## Required work
Give only the number of lines in these records that contain the word "cell".

## Extracted records
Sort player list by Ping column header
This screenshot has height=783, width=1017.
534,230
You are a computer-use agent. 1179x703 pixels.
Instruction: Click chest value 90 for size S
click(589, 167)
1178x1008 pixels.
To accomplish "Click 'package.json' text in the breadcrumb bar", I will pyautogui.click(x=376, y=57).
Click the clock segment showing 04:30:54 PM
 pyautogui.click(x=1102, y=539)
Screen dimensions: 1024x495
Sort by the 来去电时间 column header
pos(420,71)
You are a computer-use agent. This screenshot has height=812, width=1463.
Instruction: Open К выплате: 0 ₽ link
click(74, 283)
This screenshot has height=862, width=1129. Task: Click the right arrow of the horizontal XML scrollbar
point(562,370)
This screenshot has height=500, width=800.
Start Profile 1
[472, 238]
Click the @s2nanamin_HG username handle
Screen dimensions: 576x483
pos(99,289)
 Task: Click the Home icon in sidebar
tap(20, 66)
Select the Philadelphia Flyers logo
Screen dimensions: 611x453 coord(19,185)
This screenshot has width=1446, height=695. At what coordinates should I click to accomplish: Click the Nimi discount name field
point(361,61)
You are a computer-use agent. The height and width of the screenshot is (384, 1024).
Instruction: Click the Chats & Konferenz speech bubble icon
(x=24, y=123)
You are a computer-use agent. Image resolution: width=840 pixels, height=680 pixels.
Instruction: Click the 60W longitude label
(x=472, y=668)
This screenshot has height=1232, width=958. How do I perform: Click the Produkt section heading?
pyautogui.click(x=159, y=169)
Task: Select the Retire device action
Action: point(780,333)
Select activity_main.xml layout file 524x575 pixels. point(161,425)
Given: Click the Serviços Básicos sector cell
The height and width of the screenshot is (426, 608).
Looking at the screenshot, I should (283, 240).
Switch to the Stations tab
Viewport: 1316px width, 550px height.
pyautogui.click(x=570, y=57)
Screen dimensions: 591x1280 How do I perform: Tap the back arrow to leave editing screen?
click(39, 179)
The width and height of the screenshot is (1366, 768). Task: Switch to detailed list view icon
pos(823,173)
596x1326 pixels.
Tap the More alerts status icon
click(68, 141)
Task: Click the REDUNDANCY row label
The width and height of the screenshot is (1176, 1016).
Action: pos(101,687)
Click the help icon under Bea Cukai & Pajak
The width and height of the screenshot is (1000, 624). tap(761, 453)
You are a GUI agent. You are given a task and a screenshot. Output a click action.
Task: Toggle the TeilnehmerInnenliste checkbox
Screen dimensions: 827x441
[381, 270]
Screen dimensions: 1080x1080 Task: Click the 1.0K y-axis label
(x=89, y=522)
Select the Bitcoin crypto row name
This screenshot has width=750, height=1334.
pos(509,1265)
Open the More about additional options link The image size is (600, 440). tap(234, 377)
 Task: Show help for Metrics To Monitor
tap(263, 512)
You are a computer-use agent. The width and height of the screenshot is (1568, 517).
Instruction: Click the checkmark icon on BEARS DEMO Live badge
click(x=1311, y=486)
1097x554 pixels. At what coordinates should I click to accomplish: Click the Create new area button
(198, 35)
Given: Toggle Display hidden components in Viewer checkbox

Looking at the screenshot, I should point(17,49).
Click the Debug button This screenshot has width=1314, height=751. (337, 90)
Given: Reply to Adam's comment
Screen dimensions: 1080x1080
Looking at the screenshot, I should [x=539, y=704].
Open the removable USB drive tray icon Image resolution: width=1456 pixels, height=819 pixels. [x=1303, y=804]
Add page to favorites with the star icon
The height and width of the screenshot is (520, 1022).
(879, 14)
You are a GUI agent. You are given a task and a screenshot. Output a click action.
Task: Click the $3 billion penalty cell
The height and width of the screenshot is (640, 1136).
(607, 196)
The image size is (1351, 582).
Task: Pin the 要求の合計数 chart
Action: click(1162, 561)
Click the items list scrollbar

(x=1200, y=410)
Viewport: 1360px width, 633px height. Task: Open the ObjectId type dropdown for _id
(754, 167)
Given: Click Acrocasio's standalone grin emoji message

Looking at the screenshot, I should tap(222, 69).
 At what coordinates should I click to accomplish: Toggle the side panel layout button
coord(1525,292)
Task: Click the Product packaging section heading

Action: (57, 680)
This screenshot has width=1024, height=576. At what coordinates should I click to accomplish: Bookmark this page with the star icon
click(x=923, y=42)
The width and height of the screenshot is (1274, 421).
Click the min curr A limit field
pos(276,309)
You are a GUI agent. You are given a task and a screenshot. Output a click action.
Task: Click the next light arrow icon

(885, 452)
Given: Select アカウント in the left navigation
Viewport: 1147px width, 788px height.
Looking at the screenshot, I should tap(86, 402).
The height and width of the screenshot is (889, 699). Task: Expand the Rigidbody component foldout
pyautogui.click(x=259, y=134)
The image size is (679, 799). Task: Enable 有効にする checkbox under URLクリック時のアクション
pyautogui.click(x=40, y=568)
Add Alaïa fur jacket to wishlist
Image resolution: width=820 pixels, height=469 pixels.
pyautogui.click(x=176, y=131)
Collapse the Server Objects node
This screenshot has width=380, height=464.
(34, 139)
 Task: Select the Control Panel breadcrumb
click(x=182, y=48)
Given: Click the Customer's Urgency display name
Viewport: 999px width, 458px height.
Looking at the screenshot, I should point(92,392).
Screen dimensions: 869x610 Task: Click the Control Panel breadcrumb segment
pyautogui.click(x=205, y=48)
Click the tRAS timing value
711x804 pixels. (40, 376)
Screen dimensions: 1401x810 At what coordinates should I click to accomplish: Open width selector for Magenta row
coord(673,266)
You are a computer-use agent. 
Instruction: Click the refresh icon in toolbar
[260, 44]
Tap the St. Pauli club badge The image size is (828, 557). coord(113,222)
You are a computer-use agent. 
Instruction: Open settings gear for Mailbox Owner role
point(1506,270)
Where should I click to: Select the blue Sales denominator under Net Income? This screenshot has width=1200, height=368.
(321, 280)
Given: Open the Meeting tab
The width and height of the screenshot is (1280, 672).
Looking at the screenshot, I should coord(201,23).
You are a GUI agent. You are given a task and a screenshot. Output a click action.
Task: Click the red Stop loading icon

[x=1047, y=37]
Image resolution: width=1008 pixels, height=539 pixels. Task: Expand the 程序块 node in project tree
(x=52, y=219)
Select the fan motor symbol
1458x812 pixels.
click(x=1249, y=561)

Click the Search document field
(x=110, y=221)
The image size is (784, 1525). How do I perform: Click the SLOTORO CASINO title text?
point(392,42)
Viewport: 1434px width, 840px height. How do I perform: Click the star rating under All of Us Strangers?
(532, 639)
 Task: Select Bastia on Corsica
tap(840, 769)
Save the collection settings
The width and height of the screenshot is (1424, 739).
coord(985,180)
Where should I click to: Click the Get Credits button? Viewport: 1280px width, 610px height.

## Written solution
2